No puedo tampoco dejar de referirme al problema real de las vocaciones, cuyos términos y cuya urgencia todos conocéis. El cuidado amoroso e inteligente de las vocaciones es una de las primeras necesidades de toda la Iglesia y debe interesar hondamente a los miembros más activos de la comunidad diocesana. Quiero, por tanto, estimular y alentar a los sacerdotes y las religiosas, que ya se dedican a este difícil y hermoso apostolado en las parroquias y en las escuelas católicas, para que intensifiquen sus esfuerzos por una eficaz catequesis vocacional. Una especial e importante función en la pastoral de las vocaciones corresponde también a los padres y a las familias, que son muchas veces el punto de partida y constituyen el ambiente favorable de madurez para una total consagración al sacerdocio ministerial.

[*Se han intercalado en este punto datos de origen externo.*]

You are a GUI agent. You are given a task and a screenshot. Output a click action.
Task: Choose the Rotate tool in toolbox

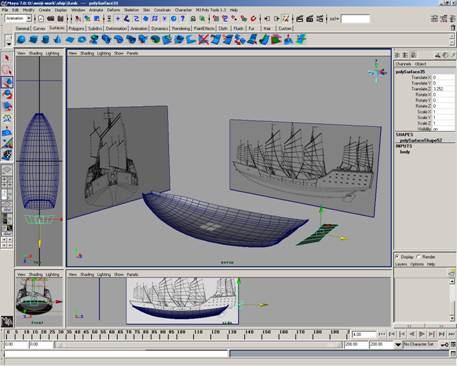pyautogui.click(x=7, y=94)
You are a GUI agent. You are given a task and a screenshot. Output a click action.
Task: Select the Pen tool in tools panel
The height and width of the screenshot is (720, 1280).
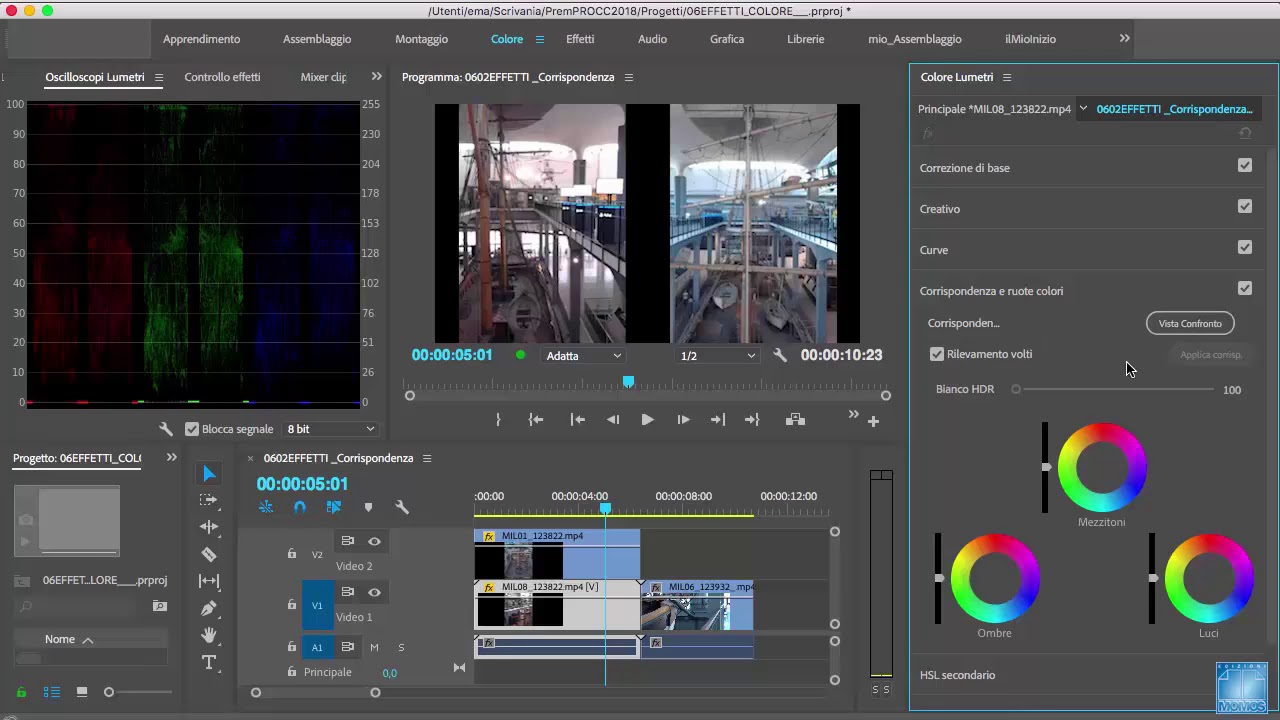point(208,608)
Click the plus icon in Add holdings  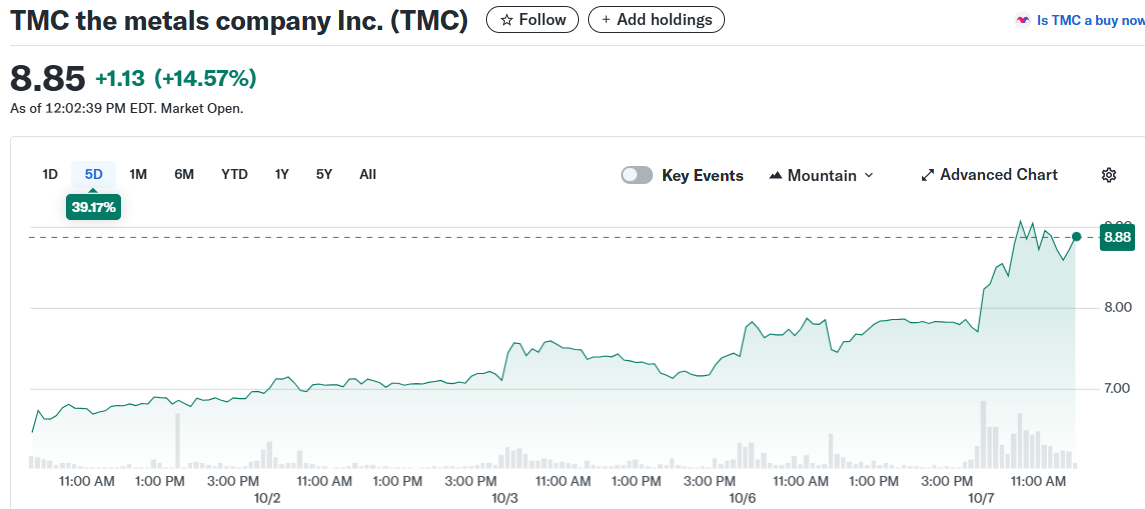coord(606,20)
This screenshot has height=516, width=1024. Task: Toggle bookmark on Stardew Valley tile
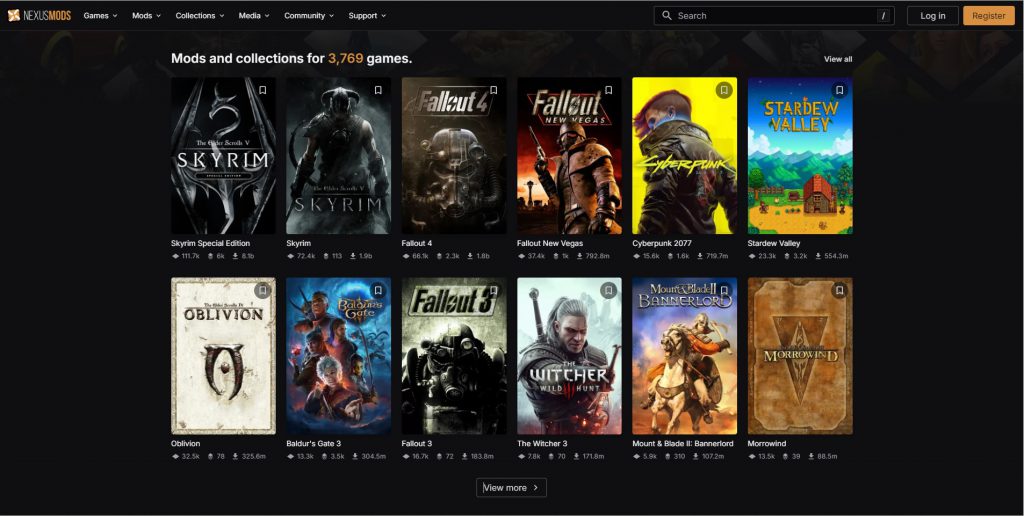click(839, 90)
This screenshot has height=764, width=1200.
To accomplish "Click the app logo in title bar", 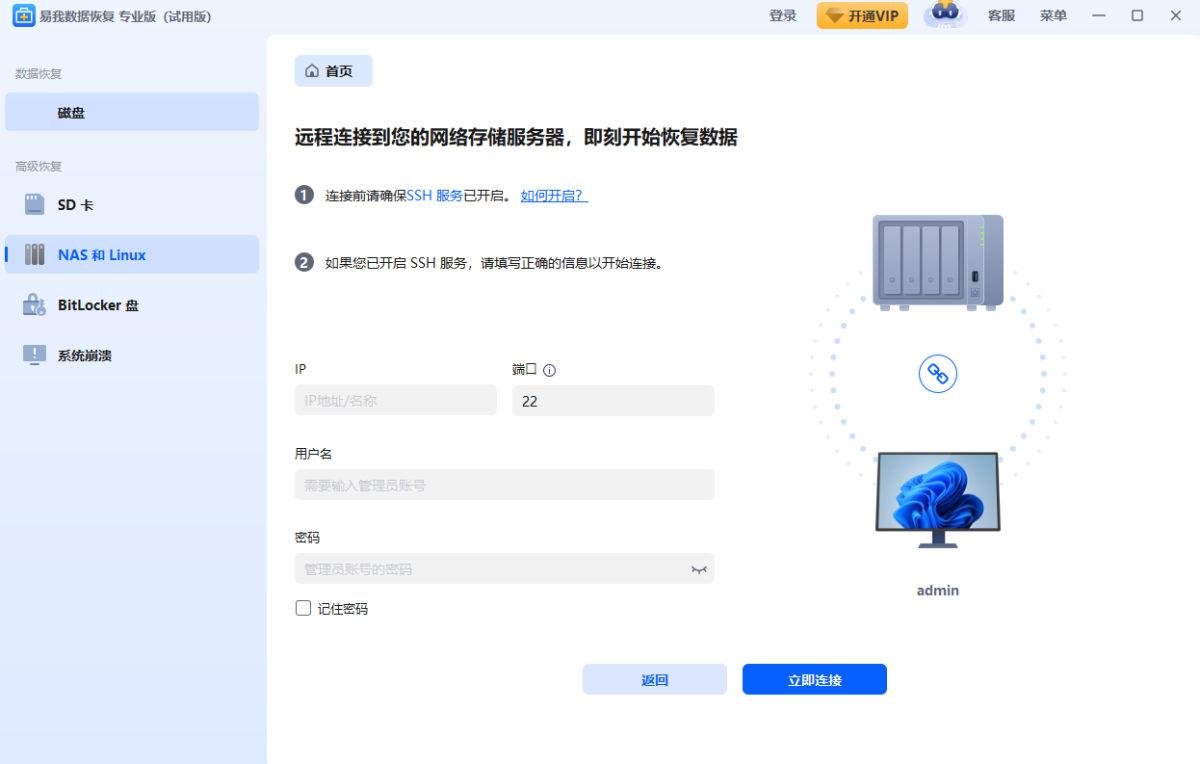I will click(x=23, y=16).
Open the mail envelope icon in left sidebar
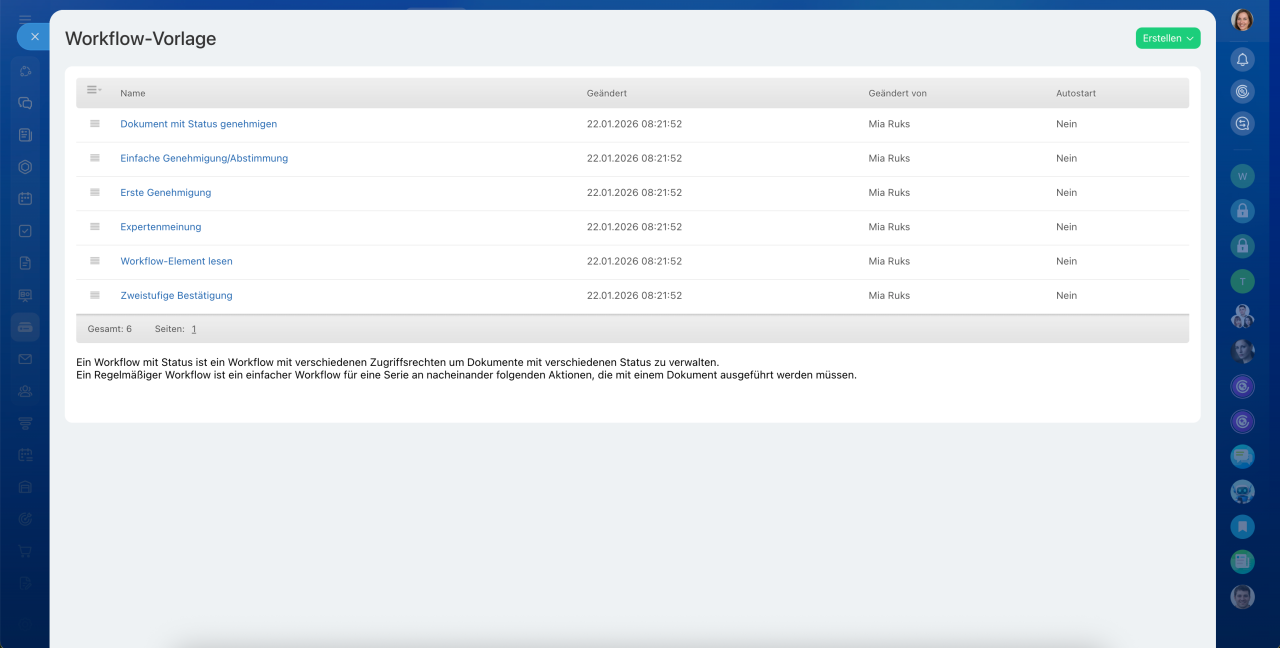The height and width of the screenshot is (648, 1280). 25,359
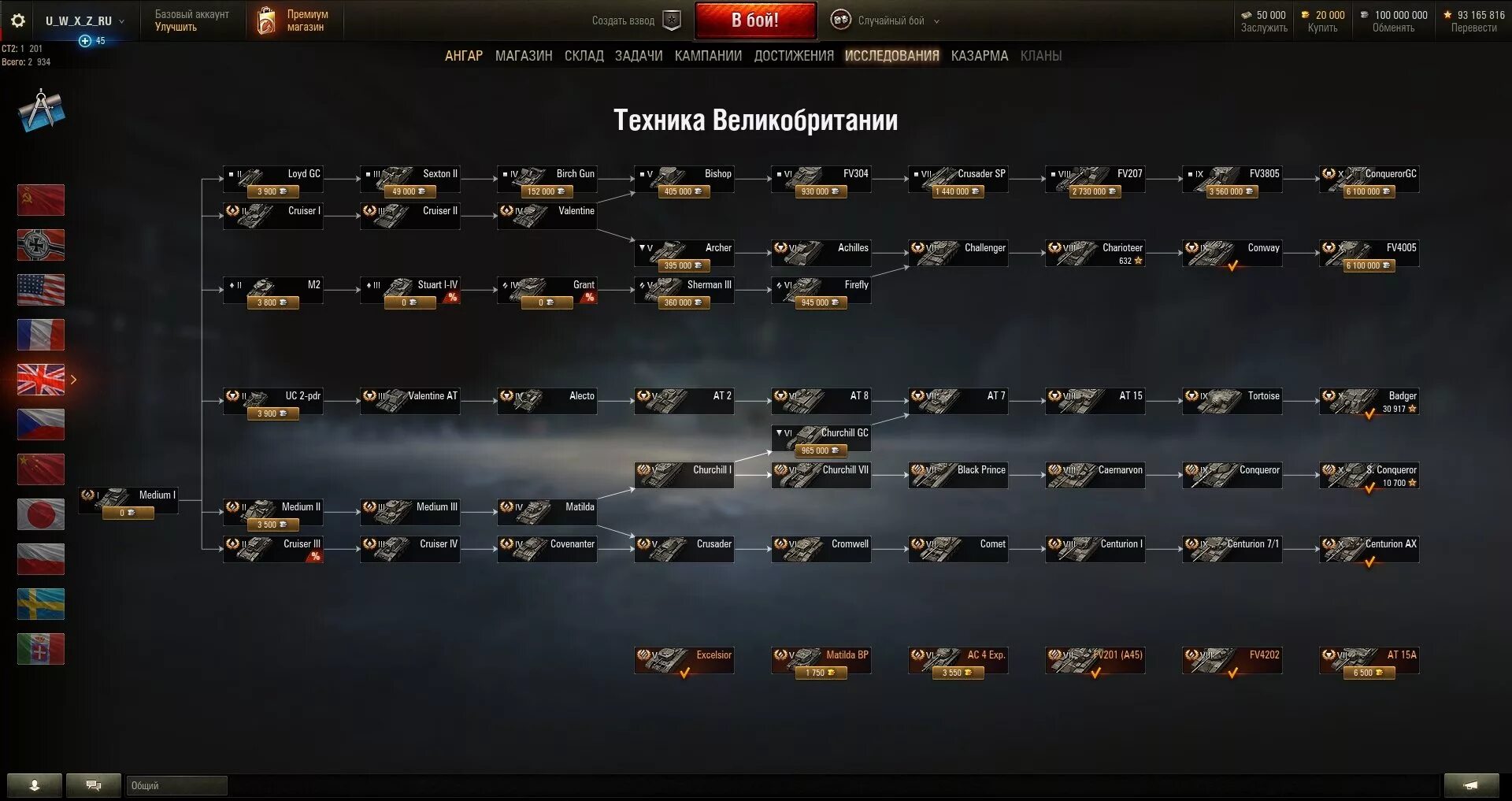This screenshot has width=1512, height=801.
Task: Open the blueprints compass icon
Action: (x=42, y=110)
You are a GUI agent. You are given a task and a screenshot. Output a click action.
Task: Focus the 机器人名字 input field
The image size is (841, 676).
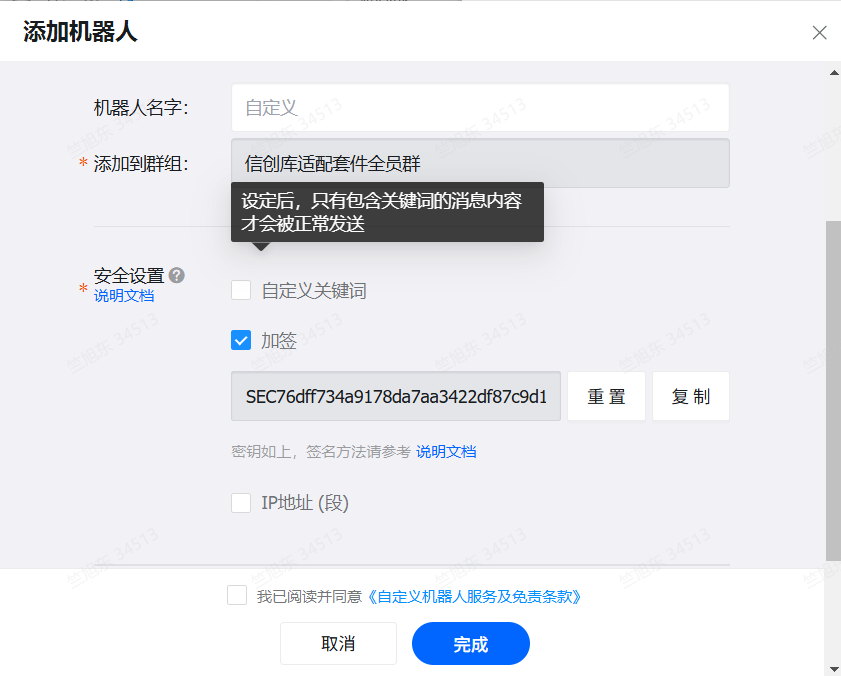(480, 107)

A todas estas categorías de personas aseguro mi estima cordial y mi agradecimiento más sincero. Su cotidiana actividad, junto con la necesaria gracia de Dios, es la señal más concreta y el fundamento más seguro de la esperanza y de la confianza que jamás nos abandona: la de ver que el Señor no permite que falten "operarios para su mies" (Mt 9, 38).
Mi deseo más espontáneo es, por tanto, que todos juntos prosigamos con gozo y con abnegación el camino emprendido, con la convicción de que la puesta en juego merece todo esfuerzo. Y que el Señor, a quien debemos elevar constantes oraciones, fecunde ampliamente nuestros afanes, que están totalmente orientados a su mayor gloria y al bien de su santa Iglesia.
De estos deseos —que confío a la maternal intercesión de María Santísima— es prenda la bendición apostólica que de corazón imparto a todos vosotros aquí presentes, y que extiendo a vuestros amigos y colaboradores como signo de mi benevolencia y también de mi serena confianza.